:: Written exercise ::
Please reproduce the records word for word, from the line containing "You are a computer-use" through the line containing "Instruction: Click the".

:: Record excerpts ::
########

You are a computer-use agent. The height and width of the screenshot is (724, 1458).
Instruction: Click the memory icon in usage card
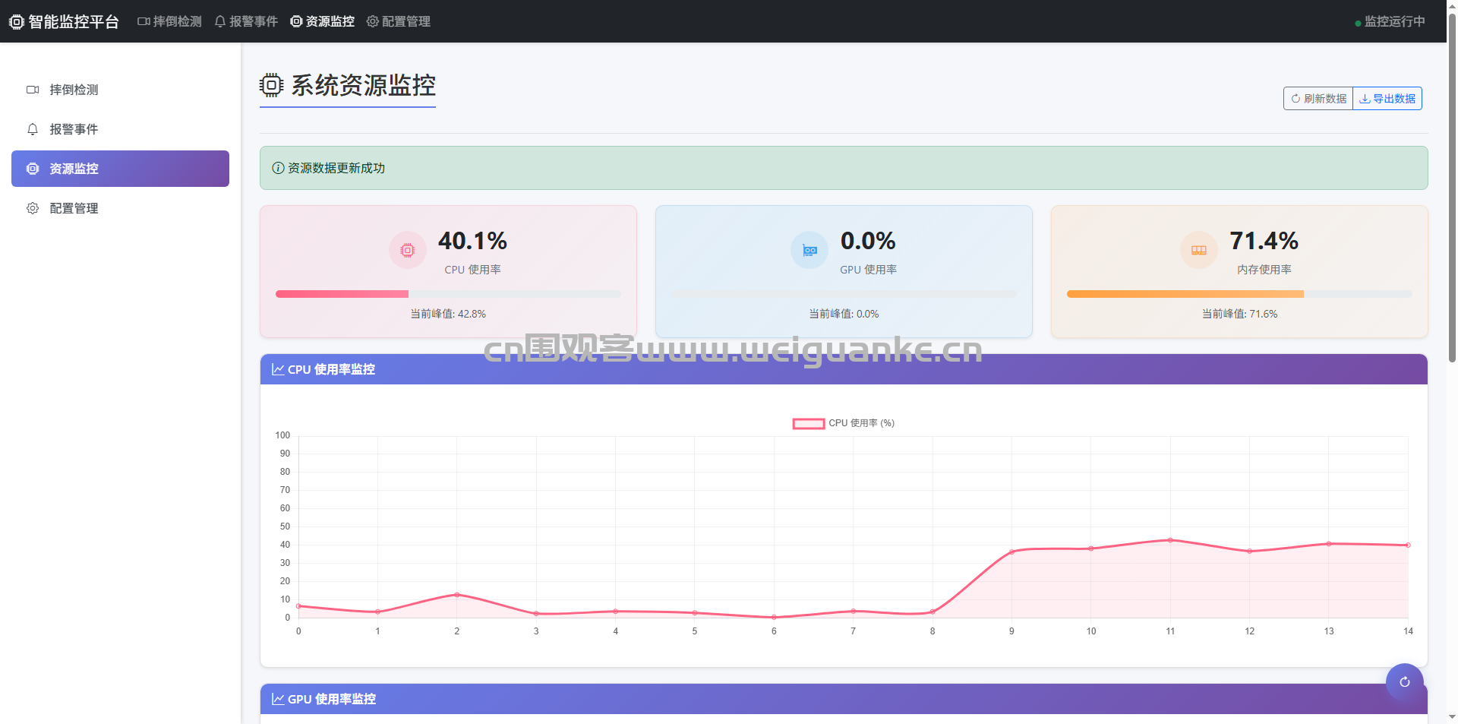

########

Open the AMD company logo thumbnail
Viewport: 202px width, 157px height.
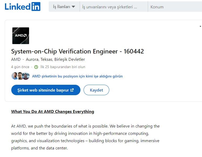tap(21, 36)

########

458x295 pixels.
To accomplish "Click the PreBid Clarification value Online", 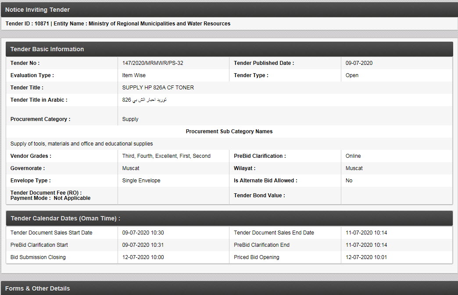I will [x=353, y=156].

########

:: Answer to the exercise ::
You are a computer-use agent. The height and width of the screenshot is (724, 1458).
Instruction: Click the memory icon in usage card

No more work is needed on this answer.